抜き出した文章 —
---
例え周りが全然気にしていなくても、未婚者本人が勝手に思いを膨らませすぎて自分を追い込んでいるという事もあります。
だからこその未婚者の高い不幸感に繋がってしまうのではないでしょうか。
子育てを楽しむ事ができる
子どもが大好きで育児を楽しみたいと期待している未婚や新婚の人も多いかと思います。
実際育児をしているといい事ばかりでなくつらい時やしんどい事も多いのですが、周りから子供が楽しく遊んでいる姿を見ると微笑ましくなってくる時もありますよね。
子どもの成長と共にどんな大人になっていくのだろうと、将来に期待していくのも親の立場として想像を膨らませてしまいますね。
子どもの為なら何にでも頑張る事ができる!という前向きな気持ちになれる効果もあります。
健康寿命が未婚者より既婚者の方が長い傾向にある
健康寿命とは2000年にWHOが提唱したもので、健康上の問題で日常生活が制限されることなく生活できる期間の事を指します。
すなわち寝たきりや重度の認知症のような、自分の意思で動く事ができない状態では健康寿命にはカウントされません。
人生100年時代と言われる現代において、この健康寿命をいかに長くして生活できるかが老後の幸せに直結すると言っても過言でないと思います。
健康診断をうまく活用する事で健康に対する意識を向上させる事の重要性を紹介しています。こちらもぜひ!!
年1回の健康診断がコスパの良い人生になる
健康寿命を延ばす事がコスパの良い人生になる 現代は人生100年時代とも言われます。 食生活・医療・社会インフラ等々、昔に比べて飛躍的に私たちの生活は便利に豊かになりました。その結果、日本の平均寿命は世界でもトップクラスとなりました。 しかし平均寿命とは別に健康寿命という定義があるのを皆さんご存じでしょうか? 健康寿命とは、2000年にWHO(世界保健機関)が提唱しました。 …
そしてこの健康寿命にはある調査結果があります。
それは既婚者と未婚者の健康寿命の違いです。
少し昔のデータですが国立社会保障・人口問題研究所が算出したところ、40歳時点で既婚者と未婚者の平均余命(1995年時点)を比較した結果、未婚者が8年以上も短かったという結果が出ています。
---
手もとの資料 —
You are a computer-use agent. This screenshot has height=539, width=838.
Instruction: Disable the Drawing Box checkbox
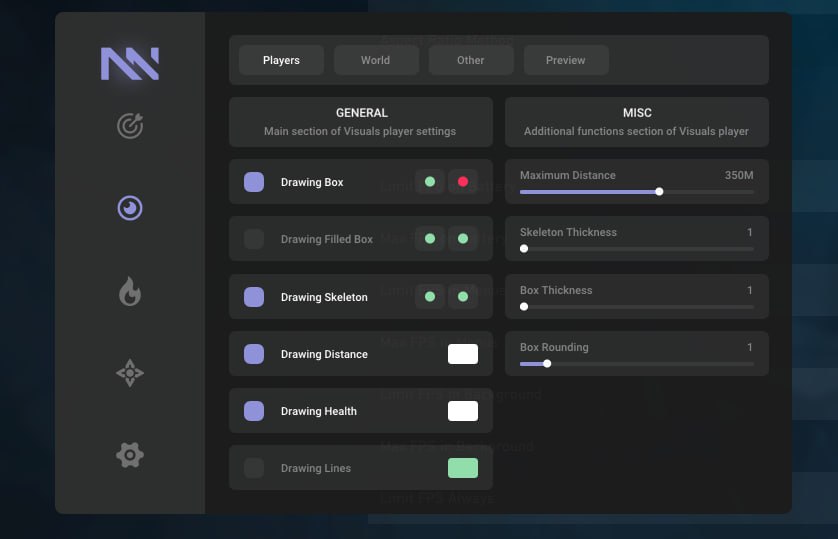coord(254,182)

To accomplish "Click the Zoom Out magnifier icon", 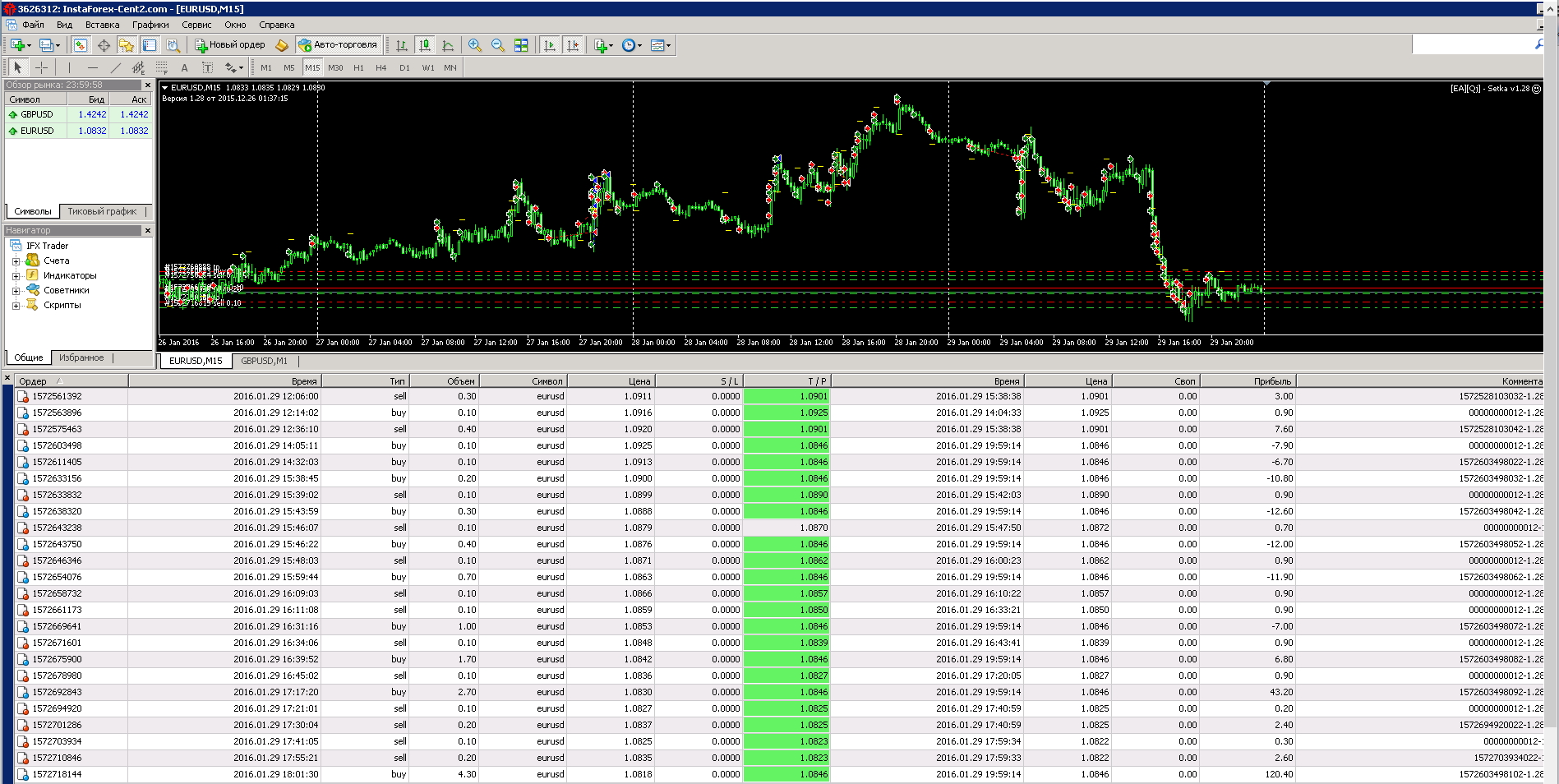I will (498, 45).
---
既婚者と未婚者の違いを扱った文章を、最後の文のあとから引き継いで書き進めてください。 資料は、この文章とは別のところから持ってきたものです。

答えの文 —
1995年の時点では健康寿命という概念が無かったのですが、平均余命が8年以上も短かったという事実は見逃せません。
この要因として未婚者の次のような行動が影響していると考えられます。
食事面 | 食事のバランスが偏っている(野菜が少ない、偏食、朝食抜き等)事がある、外食が多い |
生活面 | 誰も気にすることなく休日の寝だめや深夜遅くまで起きている等、生活リズムが乱れていることがある |
身体的面 | 体の調子がおかしくても病院に行く機会が少ない、結果的に病気を見過ごしてしまいがちになる |
精神面 | 不幸感が高い場合がある、行動の全てに影響 |
既婚者の場合、どうしても自分より家族全体を優先しないといけないのでいろいろな事に気を付ける必要が出てきます。
自分だけ好きな物を食べたり生活したりするのは、特に子供がいる家庭では実際問題難しいと思います。
結果的に本人が望んでいなくても規則正しい生活になっていくという流れです。
誰からも邪魔されないし注意もされない未婚者でも健康に注意している方も居るとは思いますが、既婚者と比較するとその割合は少ないのが現状なのではないでしょうか。
特に健康寿命においては、そもそも若い頃は体に全く影響しないのです。
歳を取って50歳60歳以降になって、はじめて結果として表れてくるのです。
結婚についていろいろ考える方は20代30代の方が多いでしょうから、健康寿命について考える機会はあまりないかもしれません。
しかし、こういう影響についてもしっかり何らかの傾向が出ているという事は知っておいて損はないと思いますよ。
既婚者に対する税制優遇が多数有る
最近は独身税なるものを徴収すればいい!みたいな意見もあるみたいですが、現在既婚者に対する税制優遇策は多数あるのです。
配偶者控除 | 配偶者の所得金額38万円以下で、原則38万円を限度に所得金額から控除 |
配偶者特別控除 | 配偶者の所得金額38万円以上123万円以下の場合、最大38万円を限度に所得金額から控除 |
公的年金制度の第3号被保険者 | 第2号被保険者の被扶養配偶者は、毎月の年金保険料を支払わなくても保険者資格を得られる |
贈与税の配偶者特別控除 | 配偶者から贈与を受けた場合、基礎控除とは別に最高2000万円までの贈与額が非課税(要件有) |
未婚者に対する税制優遇は今の所ありませんので、国の政策面からもそれなりに既婚者は恩恵を受けている事になります。
社会保障制度は年々改正されていますので、実際に申告したりする時は最新の情報をチェックしてくださいね。
価値観の多様化で豊かで楽しい人生になる
20代の頃までは何もかも体験する事が新しい事ばかりで、人生がすごく充実しています。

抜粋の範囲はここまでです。